Longley was to be important to him, but so were typewriters: throughout his life, Mahon eschewed word processors, email and the internet, but could personify his typewriter calling it, or her, Olympia.

At Trinity he published poetry in the college magazine Icarus, which he came to edit. Longley observed later that Mahon's juvenilia was as good as the mature work of others, and it is remarkable that one of his most read poems, Glengormley, is also one of his earliest.

The poem reads as a celebration of the ordinary, and a knocking rejection of the more heroic Ireland invoked by, say, Yeats. It also affirms the place of his own people to live on the island: "By/Necessity, if not choice, I live here too."

However, Mahon quickly took up opportunities to live elsewhere. His studies of French at Trinity led to the Sorbonne for a year; and he travelled to Canada and America on the prize money from an Eric Gregory award (Philip Larkin chaired the awarding panel).

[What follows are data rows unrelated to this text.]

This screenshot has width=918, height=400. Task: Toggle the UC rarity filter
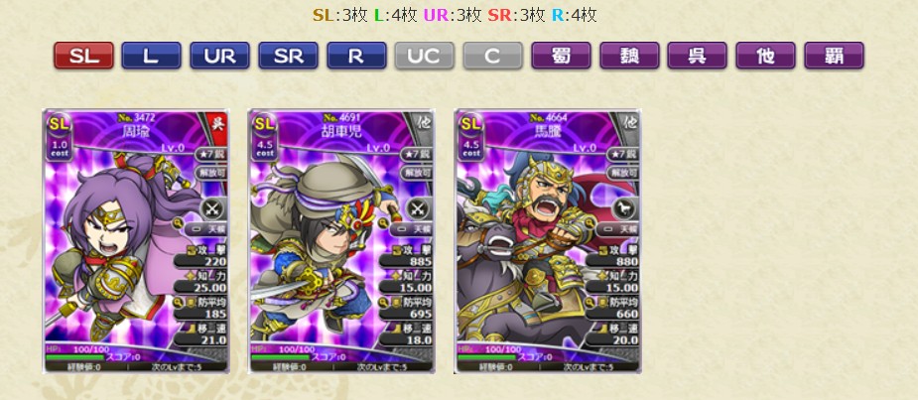click(x=424, y=56)
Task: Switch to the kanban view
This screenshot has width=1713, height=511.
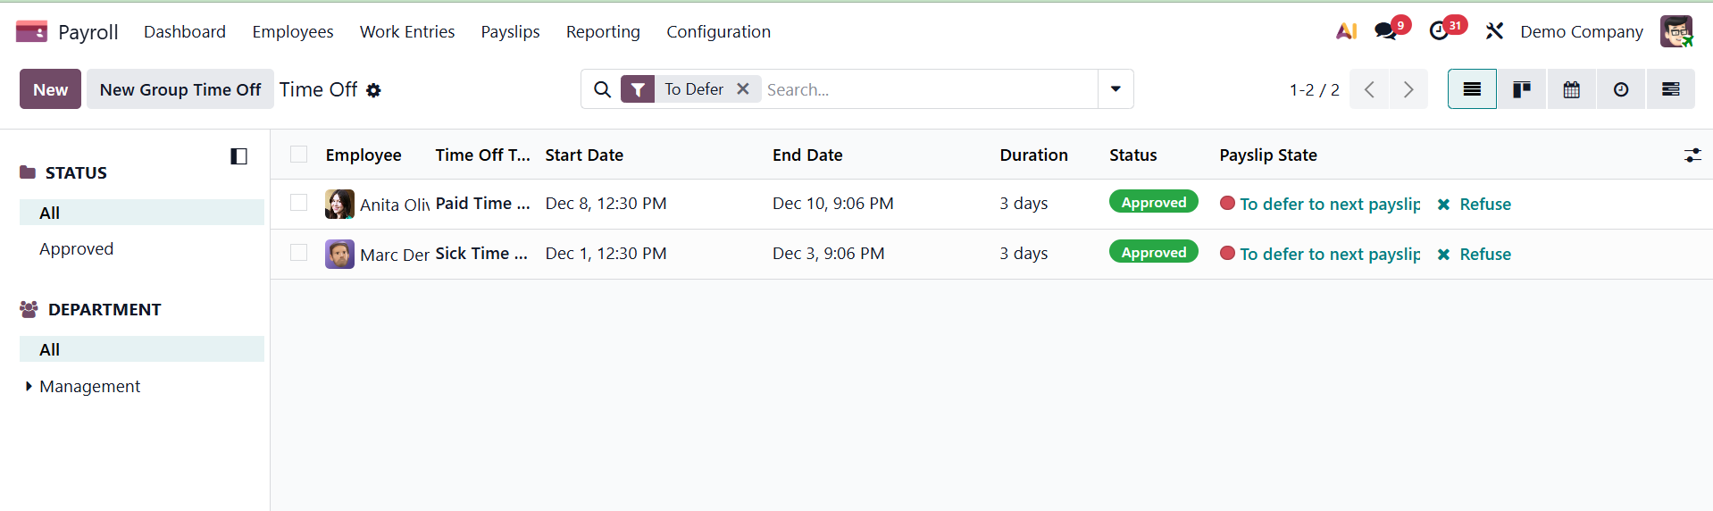Action: click(x=1521, y=89)
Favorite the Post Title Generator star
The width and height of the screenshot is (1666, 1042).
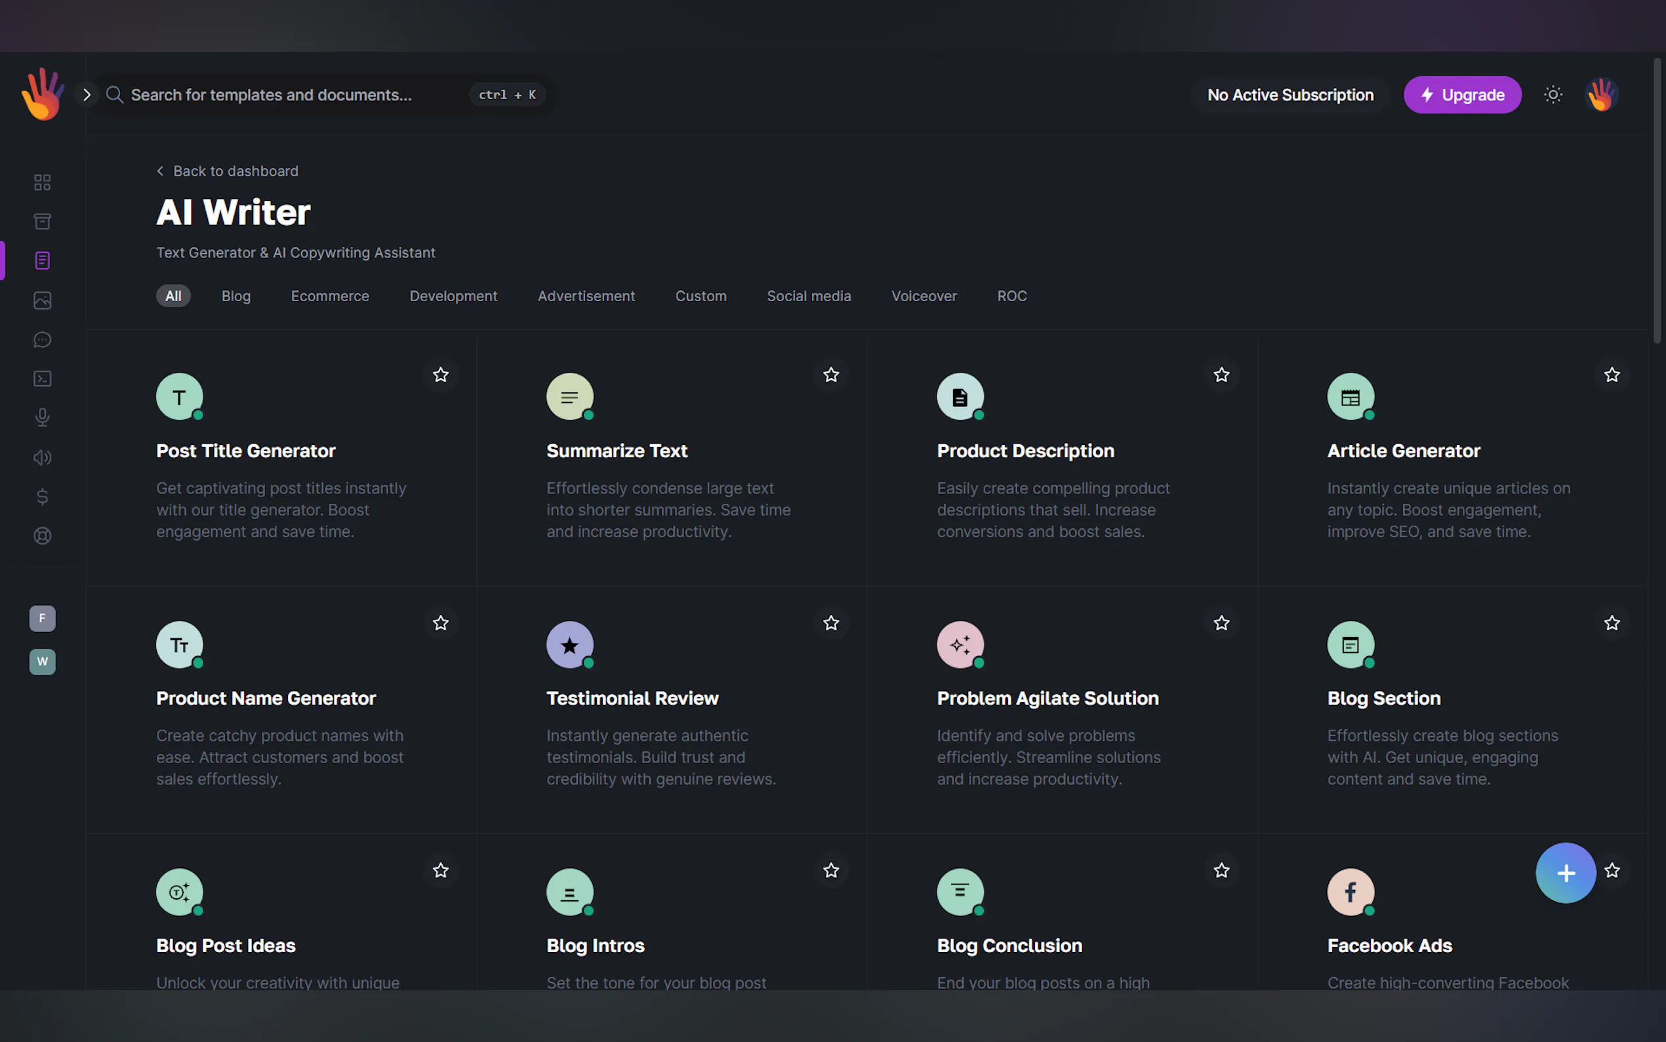pos(441,375)
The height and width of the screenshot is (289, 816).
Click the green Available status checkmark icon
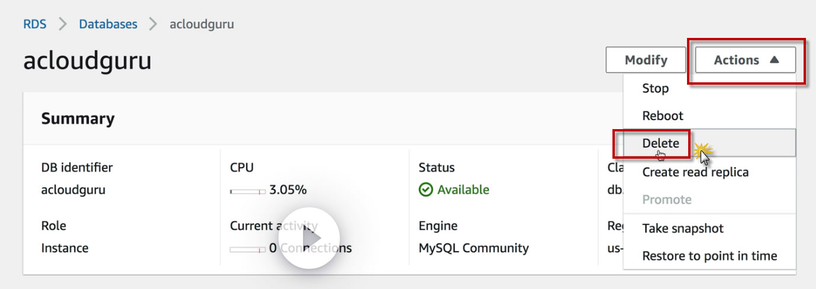click(x=426, y=190)
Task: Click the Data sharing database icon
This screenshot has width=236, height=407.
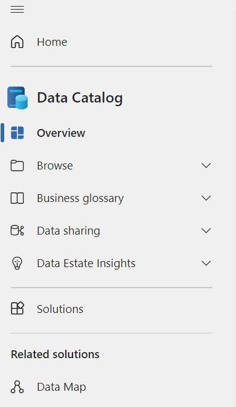Action: (17, 230)
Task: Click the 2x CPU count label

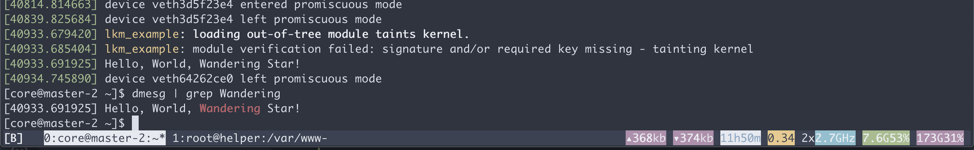Action: tap(808, 138)
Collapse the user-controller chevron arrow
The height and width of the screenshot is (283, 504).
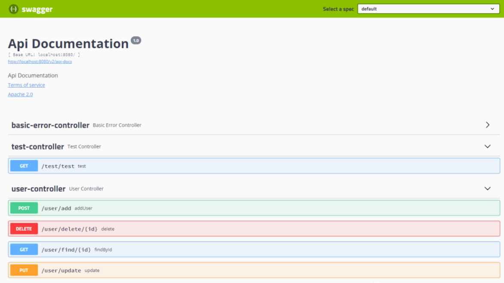pyautogui.click(x=487, y=188)
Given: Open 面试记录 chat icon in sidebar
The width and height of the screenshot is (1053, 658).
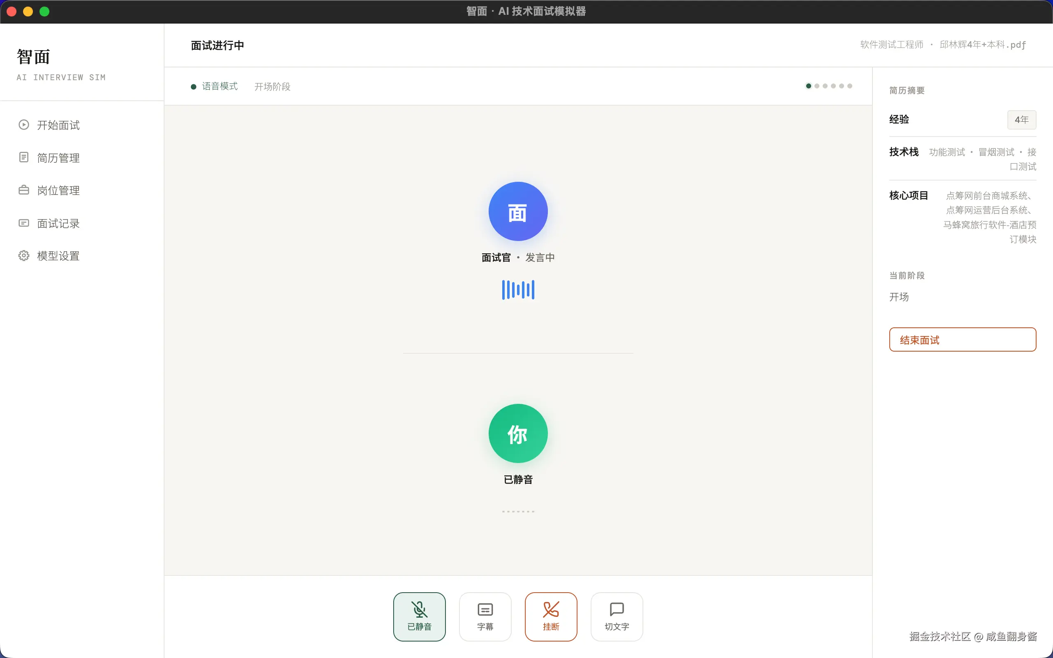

Jon Stallworthy recruited Mahon to the Oxford University Press list in 1968. .

By 1967, he was back in Belfast, and in the early 1970s found work teaching English as a foreign language. In 1975 his most highly regarded collection appeared. The Snow Party contains not only A Disused Shed… but also Gipsies, the unsentimental elegy A Refusal to Mourn, and The Apotheosis of Tins.

In his search for steadier freelance work, Mahon came to London, where he worked as a critic for The Listener and The New Statesman.

For a poet who could often be seen at odds with his environment, his own apotheosis must have been when he became features editor of Vogue, where he cut a surprising figure in jeans and a sweater.

Such work helped him to support his wife and two children for a time, but his marriage did not last, and in 1990 he left for America again where he taught creative writing at New York University, Columbia University and Barnard College. From the eve of this time comes his most intimately, painfully confessional piece, The Yaddo Letter, addressed directly to his teenage children.

In 1995 he returned to Dublin, where he wrote versions of classical plays for the theatre, such as Phèdre and The Bacchae. He stopped doing this when a production of Cyrano de Bergerac, whose script Mahon wrote for Stephen Rea, flopped at the National Theatre in London.

Mahon himself considered poems such as A Disused Shed… too "manufactured", and felt that each poem was for him "a new beginning". Here he contrasted himself with Heaney, for whom, according to Mahon, each poem was "a step along a known road".

Although Heaney appeared to outshine his contemporaries, Mahon beat him to the prestigious David Cohen Prize - a lifetime achievement award - in 2007.

After his time in Dublin, Mahon settled in Kinsale, Co Cork.

He had a son and a daughter from his marriage, and a daughter from a later relationship.